> [WORK ORDER]
Copy out again, unchanged, the line that contains "You are a computer-use" and every line after it down to the last line of the data.

(Items from a data source)
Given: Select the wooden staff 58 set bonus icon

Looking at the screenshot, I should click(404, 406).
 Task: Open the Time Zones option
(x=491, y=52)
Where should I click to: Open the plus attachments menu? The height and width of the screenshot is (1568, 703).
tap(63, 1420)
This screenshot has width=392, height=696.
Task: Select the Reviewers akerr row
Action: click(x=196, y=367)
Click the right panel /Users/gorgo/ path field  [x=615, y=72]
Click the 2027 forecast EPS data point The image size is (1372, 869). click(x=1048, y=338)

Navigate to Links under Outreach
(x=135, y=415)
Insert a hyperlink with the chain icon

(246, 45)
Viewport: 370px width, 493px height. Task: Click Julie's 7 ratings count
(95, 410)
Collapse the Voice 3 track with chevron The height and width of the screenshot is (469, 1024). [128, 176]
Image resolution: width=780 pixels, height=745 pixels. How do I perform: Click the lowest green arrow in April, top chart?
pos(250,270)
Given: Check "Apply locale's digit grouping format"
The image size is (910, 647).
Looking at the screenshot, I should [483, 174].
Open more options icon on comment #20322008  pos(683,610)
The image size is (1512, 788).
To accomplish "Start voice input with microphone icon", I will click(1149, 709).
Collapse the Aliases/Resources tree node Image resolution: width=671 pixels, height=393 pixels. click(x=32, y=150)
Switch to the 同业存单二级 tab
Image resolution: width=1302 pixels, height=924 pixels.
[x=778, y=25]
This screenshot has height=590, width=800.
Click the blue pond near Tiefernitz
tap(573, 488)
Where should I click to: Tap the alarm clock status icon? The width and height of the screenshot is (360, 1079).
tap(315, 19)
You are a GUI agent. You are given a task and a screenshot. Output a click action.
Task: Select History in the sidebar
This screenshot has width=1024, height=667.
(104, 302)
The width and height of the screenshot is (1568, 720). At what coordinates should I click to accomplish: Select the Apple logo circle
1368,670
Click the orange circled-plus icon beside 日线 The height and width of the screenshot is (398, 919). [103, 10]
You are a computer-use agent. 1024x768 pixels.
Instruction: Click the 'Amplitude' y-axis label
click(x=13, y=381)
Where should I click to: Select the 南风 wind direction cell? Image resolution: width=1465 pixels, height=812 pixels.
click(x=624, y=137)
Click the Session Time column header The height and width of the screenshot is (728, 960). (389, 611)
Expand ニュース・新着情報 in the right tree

> [EXERCISE SOLUTION]
You are a computer-use agent. 1024x768 pixels.
Instruction: Click the 'Amplitude' y-axis label
click(x=13, y=381)
Where should I click to: Select the 南风 wind direction cell? Image resolution: width=1465 pixels, height=812 pixels.
click(x=624, y=137)
Click the Session Time column header The height and width of the screenshot is (728, 960). (389, 611)
Expand ニュース・新着情報 in the right tree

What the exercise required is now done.